To follow the word of Saint Paul in Romans 7, this first commandment in Eden presented an opportunity that sin, embodied in the serpent, seized upon to deceive Adam and Eve. Similarly, Nathan’s command is the occasion for its own transgression; the command that promises Caleb restricted access to that which is a gift (but what a poor gift in this case), that to which he would not have access at all if not for the command, will surely conceive in him the desire to flout the command; then, when that desire has conceived, it gives birth to sin, and that sin, when it is fully grown, gives birth to death (James 1.15). As soon as we hear the prohibition, we know that Caleb will eventually open a door that he is not allowed to open. God’s word was honest: Adam could freely eat of every tree in the garden but one — including even the tree of life — for to eat the fruit of the tree of knowledge, the single forbidden tree, would be to lose freedom and fall into the bondage of sin.

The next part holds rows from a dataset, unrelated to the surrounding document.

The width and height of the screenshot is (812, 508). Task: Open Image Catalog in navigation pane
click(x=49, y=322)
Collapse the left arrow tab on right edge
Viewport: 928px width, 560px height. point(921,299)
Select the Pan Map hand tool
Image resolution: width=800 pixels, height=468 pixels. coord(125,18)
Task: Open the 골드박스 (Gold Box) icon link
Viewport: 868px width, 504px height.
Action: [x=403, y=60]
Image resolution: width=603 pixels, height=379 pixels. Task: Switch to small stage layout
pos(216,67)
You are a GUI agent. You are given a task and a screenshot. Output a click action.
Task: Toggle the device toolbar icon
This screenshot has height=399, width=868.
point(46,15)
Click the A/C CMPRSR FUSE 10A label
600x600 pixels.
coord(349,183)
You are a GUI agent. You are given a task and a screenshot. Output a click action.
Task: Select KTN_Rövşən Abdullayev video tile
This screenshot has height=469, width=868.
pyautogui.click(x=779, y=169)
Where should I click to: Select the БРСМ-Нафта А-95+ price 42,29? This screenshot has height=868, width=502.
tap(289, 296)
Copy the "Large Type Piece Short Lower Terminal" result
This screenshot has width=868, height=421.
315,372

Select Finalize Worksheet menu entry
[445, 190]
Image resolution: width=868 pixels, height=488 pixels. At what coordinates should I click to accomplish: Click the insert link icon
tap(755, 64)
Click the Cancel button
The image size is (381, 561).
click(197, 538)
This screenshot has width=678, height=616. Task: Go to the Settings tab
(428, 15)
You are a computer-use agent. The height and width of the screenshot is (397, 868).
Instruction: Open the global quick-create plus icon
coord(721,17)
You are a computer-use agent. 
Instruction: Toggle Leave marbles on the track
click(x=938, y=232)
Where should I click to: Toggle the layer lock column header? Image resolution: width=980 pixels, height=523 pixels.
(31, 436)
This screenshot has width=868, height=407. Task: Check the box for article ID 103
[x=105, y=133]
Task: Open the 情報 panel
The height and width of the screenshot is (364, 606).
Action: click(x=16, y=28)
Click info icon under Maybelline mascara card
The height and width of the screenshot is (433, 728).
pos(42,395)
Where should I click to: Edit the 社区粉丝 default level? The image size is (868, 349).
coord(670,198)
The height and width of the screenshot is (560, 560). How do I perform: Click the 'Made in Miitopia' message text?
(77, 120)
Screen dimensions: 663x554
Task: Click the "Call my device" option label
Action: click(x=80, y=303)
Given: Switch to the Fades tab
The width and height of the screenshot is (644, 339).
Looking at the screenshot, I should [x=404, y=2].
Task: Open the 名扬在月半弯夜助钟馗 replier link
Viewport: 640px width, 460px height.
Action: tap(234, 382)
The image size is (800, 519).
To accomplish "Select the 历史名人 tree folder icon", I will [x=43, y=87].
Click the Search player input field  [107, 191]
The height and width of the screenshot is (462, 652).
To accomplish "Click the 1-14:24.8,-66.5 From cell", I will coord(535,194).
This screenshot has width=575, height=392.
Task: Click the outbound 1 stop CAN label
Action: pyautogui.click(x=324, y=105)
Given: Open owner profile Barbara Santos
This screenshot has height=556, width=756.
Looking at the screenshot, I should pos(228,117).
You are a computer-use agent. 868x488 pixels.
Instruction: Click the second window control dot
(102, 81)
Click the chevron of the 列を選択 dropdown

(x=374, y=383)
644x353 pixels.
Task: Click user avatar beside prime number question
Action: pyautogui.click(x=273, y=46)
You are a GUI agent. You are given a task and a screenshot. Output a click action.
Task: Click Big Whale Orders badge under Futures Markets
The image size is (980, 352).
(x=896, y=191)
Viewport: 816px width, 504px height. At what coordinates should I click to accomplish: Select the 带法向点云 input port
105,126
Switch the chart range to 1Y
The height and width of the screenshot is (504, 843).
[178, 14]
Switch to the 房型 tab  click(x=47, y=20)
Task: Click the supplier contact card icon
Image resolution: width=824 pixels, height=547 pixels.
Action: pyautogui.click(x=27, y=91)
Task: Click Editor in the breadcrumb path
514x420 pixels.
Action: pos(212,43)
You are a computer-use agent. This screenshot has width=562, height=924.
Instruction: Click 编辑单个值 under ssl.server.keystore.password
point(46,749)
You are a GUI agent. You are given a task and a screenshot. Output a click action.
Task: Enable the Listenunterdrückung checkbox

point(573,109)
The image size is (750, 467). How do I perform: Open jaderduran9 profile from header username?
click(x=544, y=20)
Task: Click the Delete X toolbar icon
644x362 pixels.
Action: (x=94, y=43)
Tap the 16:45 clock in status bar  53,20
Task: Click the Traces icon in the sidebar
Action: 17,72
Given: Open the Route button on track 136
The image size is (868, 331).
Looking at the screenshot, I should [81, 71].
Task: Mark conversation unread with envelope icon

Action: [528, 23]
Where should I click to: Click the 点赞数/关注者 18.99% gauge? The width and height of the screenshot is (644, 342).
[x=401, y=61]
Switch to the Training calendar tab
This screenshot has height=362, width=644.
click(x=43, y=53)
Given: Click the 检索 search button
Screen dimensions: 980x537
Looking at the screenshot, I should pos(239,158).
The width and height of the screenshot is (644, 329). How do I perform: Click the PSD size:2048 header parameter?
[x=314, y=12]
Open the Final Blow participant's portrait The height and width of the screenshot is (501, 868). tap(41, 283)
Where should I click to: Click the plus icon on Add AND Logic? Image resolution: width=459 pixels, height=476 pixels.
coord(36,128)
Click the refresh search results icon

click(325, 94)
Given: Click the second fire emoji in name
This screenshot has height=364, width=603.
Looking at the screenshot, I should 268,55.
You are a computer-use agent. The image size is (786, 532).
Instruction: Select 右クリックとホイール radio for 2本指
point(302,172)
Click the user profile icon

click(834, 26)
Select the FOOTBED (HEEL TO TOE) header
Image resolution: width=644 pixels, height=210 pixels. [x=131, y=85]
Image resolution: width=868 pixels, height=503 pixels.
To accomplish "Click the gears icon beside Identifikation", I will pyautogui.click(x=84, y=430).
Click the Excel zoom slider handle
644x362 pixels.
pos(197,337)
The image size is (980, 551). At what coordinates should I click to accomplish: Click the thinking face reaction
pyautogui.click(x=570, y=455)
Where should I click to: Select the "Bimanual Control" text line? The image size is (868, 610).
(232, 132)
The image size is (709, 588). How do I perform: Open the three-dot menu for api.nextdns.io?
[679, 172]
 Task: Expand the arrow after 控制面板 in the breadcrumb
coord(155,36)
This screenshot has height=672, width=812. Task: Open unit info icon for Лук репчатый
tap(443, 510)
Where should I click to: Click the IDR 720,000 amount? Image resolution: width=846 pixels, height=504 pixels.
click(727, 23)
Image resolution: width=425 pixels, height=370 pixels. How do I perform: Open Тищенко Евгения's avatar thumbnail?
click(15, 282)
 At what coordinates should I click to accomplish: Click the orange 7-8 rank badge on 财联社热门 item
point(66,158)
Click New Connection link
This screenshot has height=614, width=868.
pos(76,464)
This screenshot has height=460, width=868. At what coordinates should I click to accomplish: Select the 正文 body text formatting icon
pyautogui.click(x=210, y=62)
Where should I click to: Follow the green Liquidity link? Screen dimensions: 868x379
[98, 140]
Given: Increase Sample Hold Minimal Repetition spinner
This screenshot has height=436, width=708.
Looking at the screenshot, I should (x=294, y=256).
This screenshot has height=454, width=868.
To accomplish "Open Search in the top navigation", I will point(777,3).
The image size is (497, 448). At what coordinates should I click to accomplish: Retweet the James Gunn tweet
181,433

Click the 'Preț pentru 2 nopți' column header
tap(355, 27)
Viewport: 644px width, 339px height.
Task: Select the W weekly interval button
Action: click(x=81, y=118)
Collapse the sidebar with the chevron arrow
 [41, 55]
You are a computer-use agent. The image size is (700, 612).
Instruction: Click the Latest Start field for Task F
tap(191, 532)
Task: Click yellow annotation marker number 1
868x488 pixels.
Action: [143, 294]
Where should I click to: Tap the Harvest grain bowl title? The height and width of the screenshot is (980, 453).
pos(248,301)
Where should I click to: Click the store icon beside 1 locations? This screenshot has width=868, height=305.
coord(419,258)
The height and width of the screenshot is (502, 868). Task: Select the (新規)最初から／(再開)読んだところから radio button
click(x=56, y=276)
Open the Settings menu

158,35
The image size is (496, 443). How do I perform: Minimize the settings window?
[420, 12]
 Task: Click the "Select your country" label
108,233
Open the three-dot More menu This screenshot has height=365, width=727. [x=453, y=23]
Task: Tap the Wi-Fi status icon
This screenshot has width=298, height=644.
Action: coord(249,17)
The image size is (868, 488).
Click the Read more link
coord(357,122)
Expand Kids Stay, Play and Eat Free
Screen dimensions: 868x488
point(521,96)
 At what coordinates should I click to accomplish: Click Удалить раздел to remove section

Nathan’s tongue, by contrast, is forked: the function of Caleb’s pass is simple enough, but the simplicity is of a kind that does not “just make everything easy,” but rather introduces a difficulty, one which Nathan doesn’t explain because to offer an explanation would be to reveal that he has brought Caleb to the Estate in order to keep him and till him. Caleb is a stranger in Nathan’s house; some doors are “off limits,” which gives the lie to Nathan’s reassurance that some doors are “for him,” since the security system has been designed by Nathan for his own benefit, to secure his good and not Caleb’s. Caleb finds himself in a maze, not a garden, through which he must travel by trial and error.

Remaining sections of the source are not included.